Christopher Pearse Cranch (March 8, 1813 – January 20, 1892) was an American writer and artist.

Biography
Cranch was born in the District of Columbia. His conservative father, William Cranch, was Chief Judge of the United States Circuit Court of the District of Columbia, while his brother John was a painter.

He graduated from Columbian College (now George Washington University) in 1835 before attending Harvard Divinity School and becoming a licensed preacher. He traveled as a Unitarian minister, preaching in Providence, Andover, Richmond, Bangor, Portland, Boston, Washington, and St. Louis. Later, he pursued various occupations: a magazine editor, caricaturist, children's fantasy writer (the Huggermugger books), poet (The Bird and the Bell with Other Poems in 1875), translator, and landscape painter. He lived much of his life in Cambridge, Massachusetts. He married Elizabeth DeWindt in 1843.

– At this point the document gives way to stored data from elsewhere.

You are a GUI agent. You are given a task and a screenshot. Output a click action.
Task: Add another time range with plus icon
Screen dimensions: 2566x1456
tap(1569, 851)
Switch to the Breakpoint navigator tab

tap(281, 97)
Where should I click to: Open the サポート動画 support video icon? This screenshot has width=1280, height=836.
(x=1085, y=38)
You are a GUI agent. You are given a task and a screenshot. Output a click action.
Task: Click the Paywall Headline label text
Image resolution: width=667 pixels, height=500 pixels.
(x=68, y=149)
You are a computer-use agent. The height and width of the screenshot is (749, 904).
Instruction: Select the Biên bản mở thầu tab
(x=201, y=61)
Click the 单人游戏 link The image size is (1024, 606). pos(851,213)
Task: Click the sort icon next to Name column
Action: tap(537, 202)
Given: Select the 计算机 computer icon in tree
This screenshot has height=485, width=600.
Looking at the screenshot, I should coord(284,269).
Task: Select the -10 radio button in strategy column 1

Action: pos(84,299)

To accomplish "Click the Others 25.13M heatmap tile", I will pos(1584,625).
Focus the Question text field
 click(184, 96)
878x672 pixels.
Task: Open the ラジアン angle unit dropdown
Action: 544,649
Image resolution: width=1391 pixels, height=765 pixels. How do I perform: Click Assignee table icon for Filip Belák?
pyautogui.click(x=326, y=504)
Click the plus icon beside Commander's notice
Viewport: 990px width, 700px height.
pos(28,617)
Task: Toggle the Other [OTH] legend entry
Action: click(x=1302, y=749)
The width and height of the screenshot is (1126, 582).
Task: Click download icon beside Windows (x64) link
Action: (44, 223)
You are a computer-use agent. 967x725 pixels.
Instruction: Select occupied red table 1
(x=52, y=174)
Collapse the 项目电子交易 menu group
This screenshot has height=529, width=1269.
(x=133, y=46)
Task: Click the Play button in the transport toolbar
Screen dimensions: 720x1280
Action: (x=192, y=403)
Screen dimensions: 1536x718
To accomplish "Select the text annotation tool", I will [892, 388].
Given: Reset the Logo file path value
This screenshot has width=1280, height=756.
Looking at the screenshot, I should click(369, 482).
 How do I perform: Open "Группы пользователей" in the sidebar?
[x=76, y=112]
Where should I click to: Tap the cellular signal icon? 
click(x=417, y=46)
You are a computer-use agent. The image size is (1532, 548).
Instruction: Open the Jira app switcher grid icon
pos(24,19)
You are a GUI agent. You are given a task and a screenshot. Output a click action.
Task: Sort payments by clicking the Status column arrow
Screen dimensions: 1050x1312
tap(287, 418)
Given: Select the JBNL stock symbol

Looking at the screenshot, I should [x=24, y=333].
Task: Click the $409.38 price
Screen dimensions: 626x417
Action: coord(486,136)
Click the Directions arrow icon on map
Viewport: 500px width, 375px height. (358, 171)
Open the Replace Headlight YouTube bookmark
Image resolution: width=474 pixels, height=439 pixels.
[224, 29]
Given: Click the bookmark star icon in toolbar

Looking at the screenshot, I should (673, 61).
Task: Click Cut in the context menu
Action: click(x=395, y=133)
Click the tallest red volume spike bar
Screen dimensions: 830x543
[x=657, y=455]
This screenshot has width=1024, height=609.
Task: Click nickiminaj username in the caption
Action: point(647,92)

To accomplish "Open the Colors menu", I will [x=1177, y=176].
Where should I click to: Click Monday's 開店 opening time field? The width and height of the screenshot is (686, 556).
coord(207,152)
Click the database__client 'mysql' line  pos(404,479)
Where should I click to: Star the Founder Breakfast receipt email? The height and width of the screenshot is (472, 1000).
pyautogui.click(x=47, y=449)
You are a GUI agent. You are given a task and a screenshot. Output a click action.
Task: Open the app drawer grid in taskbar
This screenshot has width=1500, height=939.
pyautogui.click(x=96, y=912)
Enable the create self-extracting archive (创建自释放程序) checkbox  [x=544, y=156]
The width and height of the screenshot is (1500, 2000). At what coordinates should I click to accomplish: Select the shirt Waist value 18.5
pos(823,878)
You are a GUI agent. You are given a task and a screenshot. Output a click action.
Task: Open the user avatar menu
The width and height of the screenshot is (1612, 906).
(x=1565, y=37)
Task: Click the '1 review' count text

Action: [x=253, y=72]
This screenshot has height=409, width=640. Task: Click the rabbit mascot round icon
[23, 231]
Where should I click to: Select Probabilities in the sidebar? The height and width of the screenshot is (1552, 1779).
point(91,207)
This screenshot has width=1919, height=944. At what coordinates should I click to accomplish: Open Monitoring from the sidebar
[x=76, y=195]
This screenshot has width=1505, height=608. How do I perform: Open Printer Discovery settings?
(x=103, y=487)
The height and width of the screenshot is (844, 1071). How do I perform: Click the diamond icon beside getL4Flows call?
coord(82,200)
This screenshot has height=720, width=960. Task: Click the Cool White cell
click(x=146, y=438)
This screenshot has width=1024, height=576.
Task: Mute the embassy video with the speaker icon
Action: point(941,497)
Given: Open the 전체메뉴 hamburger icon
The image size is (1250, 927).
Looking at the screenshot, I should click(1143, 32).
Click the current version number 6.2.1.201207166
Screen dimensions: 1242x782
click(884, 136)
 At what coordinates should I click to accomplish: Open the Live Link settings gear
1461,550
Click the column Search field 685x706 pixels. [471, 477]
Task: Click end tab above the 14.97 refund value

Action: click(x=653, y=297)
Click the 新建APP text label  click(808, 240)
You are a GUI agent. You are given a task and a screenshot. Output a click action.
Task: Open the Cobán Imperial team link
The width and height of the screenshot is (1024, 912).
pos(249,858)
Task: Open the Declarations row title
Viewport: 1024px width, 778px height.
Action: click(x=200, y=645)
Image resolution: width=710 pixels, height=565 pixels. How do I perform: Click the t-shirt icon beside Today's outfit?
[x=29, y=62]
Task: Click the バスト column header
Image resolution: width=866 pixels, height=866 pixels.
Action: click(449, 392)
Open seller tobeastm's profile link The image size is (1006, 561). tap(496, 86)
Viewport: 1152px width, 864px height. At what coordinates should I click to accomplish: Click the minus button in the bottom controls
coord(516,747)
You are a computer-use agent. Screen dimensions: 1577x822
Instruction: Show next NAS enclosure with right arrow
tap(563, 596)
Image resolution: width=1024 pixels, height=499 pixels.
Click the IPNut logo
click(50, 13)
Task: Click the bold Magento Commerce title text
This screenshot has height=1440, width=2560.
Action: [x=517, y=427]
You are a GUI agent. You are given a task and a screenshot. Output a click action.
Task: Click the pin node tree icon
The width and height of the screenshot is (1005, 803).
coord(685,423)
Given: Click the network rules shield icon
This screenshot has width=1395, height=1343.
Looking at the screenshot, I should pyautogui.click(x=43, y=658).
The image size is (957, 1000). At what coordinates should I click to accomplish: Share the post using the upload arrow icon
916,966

Though not one of its founding members, Cranch became associated with the Transcendental Club; he read Ralph Waldo Emerson's Nature by December 1836 and beginning in June 1837 served as a substitute editor of the Western Messenger in the absence of James Freeman Clarke. For that journal, Cranch reviewed Emerson's Phi Beta Kappa address at Harvard in August 1837 known as "The American Scholar". He referred to the speech as "so full of beauties, full of original thought and illustration" and its author as "the man of genius, the bold deep thinker, and the concise original writer".
Cranch's connection with the Transcendentalists ultimately diminished his demand as a minister.

His poetry was published in The Harbinger and The Dial among other publications. He sent "Enosis", which Hazen Carpenter noted as perhaps Cranch's most well-known poem, to Emerson for The Dial on March 2, 1840.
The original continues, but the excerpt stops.